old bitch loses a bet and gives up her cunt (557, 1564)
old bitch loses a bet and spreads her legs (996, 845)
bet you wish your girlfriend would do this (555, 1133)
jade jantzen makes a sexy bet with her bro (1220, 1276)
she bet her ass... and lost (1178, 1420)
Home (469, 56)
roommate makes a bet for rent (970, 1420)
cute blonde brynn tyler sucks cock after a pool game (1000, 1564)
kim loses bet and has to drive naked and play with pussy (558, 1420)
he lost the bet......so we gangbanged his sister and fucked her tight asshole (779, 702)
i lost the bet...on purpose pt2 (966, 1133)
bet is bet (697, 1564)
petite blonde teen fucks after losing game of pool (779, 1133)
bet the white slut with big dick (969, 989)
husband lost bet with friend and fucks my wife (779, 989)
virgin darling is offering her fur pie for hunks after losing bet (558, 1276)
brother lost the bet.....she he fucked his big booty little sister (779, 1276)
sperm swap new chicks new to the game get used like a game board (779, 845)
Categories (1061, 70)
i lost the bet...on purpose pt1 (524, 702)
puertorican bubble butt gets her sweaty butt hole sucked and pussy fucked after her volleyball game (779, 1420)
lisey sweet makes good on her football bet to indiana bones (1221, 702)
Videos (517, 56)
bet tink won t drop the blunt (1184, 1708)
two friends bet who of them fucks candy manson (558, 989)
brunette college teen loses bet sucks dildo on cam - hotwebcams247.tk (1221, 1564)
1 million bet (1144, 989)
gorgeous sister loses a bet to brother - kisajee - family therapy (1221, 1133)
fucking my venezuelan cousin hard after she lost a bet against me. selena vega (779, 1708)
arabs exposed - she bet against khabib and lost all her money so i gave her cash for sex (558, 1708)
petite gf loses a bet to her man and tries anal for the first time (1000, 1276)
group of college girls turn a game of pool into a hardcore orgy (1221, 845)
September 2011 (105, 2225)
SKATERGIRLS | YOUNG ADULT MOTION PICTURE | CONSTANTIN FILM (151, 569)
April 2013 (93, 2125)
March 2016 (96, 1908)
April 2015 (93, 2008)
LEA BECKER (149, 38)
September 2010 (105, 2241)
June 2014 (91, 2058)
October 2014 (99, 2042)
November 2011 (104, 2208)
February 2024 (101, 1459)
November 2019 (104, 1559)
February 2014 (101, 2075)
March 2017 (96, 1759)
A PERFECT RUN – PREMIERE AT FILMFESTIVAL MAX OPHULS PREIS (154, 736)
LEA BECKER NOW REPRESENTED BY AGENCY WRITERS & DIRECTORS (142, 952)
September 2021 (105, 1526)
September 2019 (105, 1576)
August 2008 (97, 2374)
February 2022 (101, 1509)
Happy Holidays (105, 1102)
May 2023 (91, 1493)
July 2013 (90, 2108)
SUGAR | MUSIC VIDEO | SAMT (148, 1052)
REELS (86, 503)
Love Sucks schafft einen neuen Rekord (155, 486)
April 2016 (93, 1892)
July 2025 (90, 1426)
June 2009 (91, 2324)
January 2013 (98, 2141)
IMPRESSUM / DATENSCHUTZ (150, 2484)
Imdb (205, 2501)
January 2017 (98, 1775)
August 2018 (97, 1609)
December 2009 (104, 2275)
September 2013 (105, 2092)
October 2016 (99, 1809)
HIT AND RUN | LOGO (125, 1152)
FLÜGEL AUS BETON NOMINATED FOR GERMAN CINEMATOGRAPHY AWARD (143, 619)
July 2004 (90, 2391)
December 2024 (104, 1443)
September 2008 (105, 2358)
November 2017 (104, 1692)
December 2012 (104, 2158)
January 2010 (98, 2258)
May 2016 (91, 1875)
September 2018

----------

What you return must be an exact retyping of the lines above starting at the line with "June 2014 (91, 2058)" and ending at the line with "A PERFECT RUN", and nothing besides.

=== Written response ===
June 2014 (91, 2058)
October 2014 (99, 2042)
November 2011 (104, 2208)
February 2024 (101, 1459)
November 2019 (104, 1559)
February 2014 (101, 2075)
March 2017 (96, 1759)
A PERFECT RUN – PREMIERE AT FILMFESTIVAL MAX OPHULS PREIS (154, 736)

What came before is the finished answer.